Figure 14.3 gives the extensive form for the rock–paper–scissors game of Example 14.1. The elements of the information set are in a rounded rectangle. In a strategy, Bob must treat each node in the information set the same. When Bob gets to choose his action, he does not know which action Alice has chosen.
The extensive form of a game is a state-based representation of the game. It is often more concise to describe states in terms of features. A multiagent decision network is a factored representation of a multiagent decision problem. It is like a decision network, except that each decision node is labeled with an agent that gets to choose a value for the node. There is a utility node for each agent specifying the utility for that agent. The parents of a decision node specify the information that will be available to the agent when it has to act.

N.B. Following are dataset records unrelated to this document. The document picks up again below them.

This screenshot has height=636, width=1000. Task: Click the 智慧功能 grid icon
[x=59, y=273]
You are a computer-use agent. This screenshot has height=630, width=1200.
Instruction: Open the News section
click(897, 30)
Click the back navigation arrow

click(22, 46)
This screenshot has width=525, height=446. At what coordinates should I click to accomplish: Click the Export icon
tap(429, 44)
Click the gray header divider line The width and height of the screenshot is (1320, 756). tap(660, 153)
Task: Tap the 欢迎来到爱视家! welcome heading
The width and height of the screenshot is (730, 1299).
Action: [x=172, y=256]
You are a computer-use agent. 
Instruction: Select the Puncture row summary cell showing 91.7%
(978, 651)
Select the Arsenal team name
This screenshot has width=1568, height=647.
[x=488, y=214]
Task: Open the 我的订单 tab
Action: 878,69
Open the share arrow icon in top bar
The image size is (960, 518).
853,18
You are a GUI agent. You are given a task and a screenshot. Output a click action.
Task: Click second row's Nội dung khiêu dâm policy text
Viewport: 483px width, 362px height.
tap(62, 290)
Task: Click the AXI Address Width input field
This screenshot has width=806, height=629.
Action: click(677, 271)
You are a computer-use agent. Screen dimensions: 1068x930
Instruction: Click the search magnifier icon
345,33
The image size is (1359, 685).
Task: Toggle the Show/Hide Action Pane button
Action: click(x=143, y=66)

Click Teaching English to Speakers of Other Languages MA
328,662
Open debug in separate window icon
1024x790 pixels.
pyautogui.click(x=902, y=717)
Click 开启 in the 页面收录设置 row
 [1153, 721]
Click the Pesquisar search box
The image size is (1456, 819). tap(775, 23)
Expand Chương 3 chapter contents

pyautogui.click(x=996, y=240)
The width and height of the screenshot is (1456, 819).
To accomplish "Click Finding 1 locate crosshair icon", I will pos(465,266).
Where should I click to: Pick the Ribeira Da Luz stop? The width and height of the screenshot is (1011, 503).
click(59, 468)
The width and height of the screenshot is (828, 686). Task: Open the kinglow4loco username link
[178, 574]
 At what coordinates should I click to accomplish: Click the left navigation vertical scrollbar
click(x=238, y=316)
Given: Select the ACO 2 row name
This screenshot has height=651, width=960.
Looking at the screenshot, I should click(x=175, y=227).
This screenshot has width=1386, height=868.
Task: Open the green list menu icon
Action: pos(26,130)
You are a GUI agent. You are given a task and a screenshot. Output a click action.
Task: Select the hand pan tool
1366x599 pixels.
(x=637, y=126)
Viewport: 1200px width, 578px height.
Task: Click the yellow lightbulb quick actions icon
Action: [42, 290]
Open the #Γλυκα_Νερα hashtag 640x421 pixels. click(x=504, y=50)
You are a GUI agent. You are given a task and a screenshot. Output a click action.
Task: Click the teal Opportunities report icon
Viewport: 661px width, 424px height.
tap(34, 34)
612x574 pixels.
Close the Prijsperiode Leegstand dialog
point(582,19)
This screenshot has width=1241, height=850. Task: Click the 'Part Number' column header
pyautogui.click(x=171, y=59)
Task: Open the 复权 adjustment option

Figure 14.4 gives a multiagent decision network for a fire alarm example.
In this scenario, there are two agents, Agent 1 and Agent 2. Each has its own noisy sensor of whether there is a fire. However, if they both call, it is possible that their calls will interfere with each other and neither call will work. Agent 1 gets to choose a value for decision variable $Cal{l}_{1}$ and only observes the value for the variable $Alar{m}_{1}$. Agent 2 gets to choose a value for decision variable $Cal{l}_{2}$ and only observes the value for the variable $Alar{m}_{2}$. Whether the call works depends on the values of $Cal{l}_{1}$ and $Cal{l}_{2}$. Whether the fire department comes depends on whether the call works. Agent 1’s utility depends on whether there was a fire, whether the fire department comes, and whether they called – similarly for Agent 2.
A multiagent decision network can be converted into a normal-form game; however, the number of strategies may be enormous. If a decision variable has $d$ states and $n$ binary parents, there are ${2}^{n}$ assignments of values to parents and so ${d}^{{2}^{n}}$ strategies. That is just for a single decision node; more complicated networks are even bigger when converted to normal form. Thus, algorithms that depend on enumerating strategies are impractical for anything but the smallest multiagent decision networks.
Other representations exploit other structures in multiagent settings. For example, the utility of an agent may depend on the number of other agents who do some action, but not on their identities. An agent’s utility may depend on what a few other agents do, not directly on the actions of all other agents. An agent’s utility may only depend on what the agents at neighboring locations do, and not on the identity of these agents or on what other agents do.